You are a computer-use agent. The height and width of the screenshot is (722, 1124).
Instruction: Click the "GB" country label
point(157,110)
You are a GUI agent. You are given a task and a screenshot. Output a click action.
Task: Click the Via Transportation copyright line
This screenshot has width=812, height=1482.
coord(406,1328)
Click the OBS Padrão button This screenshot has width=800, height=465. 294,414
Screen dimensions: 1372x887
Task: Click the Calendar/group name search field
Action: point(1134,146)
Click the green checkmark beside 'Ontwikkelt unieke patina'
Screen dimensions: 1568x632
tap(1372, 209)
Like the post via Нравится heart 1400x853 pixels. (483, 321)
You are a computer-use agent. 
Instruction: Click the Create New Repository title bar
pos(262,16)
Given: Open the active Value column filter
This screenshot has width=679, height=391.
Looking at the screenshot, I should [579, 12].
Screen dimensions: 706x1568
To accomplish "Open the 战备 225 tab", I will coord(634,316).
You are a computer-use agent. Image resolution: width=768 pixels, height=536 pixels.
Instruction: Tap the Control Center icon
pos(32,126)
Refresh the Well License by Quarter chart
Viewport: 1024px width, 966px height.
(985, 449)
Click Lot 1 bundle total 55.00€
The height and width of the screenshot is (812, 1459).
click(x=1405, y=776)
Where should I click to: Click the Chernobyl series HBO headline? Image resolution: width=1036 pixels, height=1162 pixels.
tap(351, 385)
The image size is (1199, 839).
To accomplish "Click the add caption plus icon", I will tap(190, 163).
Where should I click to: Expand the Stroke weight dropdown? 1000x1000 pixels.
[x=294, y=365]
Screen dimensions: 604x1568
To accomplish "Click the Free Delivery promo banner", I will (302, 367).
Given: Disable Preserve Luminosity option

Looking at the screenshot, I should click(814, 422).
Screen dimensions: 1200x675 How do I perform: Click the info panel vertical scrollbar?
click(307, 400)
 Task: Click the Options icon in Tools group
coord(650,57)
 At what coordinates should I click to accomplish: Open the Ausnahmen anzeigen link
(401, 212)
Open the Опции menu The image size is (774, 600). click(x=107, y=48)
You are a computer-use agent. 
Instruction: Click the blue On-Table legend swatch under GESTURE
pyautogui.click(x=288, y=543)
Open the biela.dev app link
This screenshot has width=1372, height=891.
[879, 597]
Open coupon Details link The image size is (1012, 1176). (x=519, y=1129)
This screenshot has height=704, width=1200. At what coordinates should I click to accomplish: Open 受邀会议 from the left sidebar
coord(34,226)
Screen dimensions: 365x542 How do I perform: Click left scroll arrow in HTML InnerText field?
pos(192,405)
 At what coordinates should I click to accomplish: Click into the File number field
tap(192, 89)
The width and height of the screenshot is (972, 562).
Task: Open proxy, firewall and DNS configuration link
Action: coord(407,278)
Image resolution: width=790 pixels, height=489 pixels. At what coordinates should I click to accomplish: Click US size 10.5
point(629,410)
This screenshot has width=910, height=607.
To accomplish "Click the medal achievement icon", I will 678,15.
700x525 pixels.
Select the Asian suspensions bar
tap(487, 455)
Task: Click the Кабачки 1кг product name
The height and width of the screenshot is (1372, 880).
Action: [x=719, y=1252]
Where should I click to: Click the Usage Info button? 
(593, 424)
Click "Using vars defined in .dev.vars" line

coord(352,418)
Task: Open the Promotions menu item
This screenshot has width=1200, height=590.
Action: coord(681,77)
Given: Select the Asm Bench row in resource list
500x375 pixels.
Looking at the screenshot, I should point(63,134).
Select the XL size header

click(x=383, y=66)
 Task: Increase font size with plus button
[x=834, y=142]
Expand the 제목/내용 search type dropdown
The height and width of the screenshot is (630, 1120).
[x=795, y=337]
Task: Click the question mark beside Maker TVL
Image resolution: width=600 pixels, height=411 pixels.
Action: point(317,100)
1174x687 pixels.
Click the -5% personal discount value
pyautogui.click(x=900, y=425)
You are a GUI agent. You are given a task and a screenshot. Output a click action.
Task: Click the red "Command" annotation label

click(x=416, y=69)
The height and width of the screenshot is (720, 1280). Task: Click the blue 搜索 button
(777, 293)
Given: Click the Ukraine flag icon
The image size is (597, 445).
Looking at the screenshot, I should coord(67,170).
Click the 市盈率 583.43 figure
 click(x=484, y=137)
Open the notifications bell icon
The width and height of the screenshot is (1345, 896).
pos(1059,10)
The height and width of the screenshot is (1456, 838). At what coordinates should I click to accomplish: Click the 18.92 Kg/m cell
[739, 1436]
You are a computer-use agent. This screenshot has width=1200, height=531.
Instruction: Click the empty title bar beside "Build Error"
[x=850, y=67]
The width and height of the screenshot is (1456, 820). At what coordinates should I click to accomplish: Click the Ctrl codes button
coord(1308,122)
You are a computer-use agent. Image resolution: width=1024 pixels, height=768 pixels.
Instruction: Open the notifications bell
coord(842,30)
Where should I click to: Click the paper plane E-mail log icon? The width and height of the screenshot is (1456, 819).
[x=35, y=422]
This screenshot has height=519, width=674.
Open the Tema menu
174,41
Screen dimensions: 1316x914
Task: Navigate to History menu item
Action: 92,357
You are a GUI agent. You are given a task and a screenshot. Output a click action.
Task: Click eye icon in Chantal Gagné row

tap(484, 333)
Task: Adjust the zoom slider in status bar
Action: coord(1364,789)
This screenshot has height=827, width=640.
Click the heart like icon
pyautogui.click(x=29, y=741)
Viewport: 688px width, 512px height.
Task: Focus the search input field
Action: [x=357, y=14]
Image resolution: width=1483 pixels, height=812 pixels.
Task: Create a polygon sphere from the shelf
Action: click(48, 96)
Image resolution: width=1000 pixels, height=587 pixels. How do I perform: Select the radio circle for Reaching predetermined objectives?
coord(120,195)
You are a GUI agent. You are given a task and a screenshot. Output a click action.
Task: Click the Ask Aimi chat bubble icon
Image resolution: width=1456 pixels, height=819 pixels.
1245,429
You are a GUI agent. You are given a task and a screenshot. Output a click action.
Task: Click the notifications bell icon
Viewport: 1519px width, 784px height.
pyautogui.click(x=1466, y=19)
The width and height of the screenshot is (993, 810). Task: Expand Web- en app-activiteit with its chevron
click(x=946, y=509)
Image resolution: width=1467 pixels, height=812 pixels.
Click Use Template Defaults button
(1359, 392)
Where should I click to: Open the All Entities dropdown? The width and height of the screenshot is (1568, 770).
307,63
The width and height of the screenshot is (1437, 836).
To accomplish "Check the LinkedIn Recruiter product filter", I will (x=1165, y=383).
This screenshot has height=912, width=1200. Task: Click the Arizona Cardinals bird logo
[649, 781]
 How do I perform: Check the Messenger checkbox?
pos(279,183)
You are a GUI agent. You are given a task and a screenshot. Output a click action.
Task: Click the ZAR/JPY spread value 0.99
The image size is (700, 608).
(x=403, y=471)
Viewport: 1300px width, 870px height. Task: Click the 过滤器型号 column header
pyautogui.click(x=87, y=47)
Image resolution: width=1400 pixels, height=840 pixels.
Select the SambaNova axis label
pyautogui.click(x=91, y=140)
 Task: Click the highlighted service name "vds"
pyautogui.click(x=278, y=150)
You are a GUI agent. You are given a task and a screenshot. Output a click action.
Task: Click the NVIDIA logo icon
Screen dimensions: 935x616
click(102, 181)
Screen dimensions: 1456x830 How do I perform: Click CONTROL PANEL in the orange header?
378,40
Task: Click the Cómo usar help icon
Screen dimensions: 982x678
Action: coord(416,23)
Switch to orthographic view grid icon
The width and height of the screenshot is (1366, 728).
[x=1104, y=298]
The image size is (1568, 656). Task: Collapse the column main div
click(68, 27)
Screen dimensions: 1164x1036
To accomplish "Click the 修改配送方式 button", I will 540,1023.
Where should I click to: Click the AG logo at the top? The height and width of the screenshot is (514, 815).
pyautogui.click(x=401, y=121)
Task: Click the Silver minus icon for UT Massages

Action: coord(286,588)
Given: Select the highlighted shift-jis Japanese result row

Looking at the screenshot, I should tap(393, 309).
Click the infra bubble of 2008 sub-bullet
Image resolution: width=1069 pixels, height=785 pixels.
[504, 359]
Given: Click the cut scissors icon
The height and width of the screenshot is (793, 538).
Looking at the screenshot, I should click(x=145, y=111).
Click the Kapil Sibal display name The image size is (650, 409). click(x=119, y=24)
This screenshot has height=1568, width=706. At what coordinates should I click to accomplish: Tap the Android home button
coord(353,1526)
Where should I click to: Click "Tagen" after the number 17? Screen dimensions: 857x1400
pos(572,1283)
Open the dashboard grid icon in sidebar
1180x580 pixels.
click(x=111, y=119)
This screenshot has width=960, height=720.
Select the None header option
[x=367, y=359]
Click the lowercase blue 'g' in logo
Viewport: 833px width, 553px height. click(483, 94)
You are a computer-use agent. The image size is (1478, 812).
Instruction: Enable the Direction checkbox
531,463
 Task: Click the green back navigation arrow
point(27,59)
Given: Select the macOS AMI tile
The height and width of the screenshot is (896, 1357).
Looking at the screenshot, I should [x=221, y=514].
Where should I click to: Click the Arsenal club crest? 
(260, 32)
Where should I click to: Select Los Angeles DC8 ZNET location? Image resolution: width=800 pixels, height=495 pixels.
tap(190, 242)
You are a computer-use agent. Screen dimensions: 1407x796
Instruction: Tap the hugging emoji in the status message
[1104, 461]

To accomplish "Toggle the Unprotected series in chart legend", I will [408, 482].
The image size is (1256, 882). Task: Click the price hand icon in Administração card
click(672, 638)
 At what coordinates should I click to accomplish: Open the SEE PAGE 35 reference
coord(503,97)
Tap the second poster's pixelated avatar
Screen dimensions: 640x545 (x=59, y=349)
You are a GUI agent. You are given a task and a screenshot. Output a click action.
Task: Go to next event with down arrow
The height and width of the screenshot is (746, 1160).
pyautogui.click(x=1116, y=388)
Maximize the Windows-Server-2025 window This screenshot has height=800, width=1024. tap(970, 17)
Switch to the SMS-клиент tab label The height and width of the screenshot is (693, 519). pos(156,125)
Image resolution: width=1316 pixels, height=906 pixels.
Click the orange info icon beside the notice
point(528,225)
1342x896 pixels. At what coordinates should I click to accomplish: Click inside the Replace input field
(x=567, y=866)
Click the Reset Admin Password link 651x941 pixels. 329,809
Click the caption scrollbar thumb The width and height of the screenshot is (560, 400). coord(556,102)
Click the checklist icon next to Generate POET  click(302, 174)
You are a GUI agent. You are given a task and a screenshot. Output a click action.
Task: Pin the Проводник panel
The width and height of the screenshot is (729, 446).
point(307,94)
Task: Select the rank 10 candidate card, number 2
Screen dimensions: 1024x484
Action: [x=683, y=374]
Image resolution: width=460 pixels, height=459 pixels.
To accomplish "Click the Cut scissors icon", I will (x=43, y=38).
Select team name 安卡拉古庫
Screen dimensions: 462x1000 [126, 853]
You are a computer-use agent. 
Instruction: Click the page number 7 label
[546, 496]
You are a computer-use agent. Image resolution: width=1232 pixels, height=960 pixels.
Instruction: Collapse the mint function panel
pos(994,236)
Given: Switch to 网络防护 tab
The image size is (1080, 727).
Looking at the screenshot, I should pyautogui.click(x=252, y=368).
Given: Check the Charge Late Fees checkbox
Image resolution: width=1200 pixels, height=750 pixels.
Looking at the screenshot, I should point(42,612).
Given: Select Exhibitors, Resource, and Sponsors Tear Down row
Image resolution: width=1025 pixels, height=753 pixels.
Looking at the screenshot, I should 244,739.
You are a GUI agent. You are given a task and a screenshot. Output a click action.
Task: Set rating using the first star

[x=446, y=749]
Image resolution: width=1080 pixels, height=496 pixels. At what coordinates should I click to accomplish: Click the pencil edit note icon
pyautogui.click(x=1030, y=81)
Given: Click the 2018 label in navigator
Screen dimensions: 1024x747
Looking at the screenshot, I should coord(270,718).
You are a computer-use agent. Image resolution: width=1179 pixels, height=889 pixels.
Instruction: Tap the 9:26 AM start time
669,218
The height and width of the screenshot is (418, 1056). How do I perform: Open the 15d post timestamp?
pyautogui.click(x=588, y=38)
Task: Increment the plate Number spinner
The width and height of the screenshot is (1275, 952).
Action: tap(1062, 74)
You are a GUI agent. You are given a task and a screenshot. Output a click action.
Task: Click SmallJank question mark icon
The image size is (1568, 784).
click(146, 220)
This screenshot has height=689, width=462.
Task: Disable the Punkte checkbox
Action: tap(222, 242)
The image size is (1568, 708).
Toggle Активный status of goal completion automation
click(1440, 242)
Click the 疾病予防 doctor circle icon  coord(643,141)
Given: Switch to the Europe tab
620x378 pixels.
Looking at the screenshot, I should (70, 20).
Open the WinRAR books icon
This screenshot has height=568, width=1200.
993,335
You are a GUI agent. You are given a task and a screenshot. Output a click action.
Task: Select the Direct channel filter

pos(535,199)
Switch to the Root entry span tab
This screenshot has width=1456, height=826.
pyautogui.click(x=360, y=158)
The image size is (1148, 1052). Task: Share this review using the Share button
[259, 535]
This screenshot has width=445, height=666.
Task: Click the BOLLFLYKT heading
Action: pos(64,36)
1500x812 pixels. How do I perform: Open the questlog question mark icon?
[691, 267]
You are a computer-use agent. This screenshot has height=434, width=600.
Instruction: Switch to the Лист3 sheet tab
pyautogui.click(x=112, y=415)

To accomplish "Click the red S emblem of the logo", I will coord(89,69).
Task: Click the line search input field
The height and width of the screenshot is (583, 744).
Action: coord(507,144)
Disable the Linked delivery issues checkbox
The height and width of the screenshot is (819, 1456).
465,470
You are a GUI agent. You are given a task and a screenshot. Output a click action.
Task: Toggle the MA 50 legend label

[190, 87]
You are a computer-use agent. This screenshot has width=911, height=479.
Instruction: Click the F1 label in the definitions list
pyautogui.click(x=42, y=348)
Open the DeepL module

----------

> [What is being asked] Retype the entries above exactly, but only from the line containing "The width and height of the screenshot is (1456, 820)." through the line containing "This screenshot has height=827, width=640.", both included.

> [Expected answer]
The width and height of the screenshot is (1456, 820). At what coordinates should I click to accomplish: Click the Ctrl codes button
coord(1308,122)
You are a computer-use agent. Image resolution: width=1024 pixels, height=768 pixels.
Instruction: Open the notifications bell
coord(842,30)
Where should I click to: Click the paper plane E-mail log icon? The width and height of the screenshot is (1456, 819).
[x=35, y=422]
This screenshot has height=519, width=674.
Open the Tema menu
174,41
Screen dimensions: 1316x914
Task: Navigate to History menu item
Action: 92,357
You are a GUI agent. You are given a task and a screenshot. Output a click action.
Task: Click eye icon in Chantal Gagné row

tap(484, 333)
Task: Adjust the zoom slider in status bar
Action: coord(1364,789)
This screenshot has height=827, width=640.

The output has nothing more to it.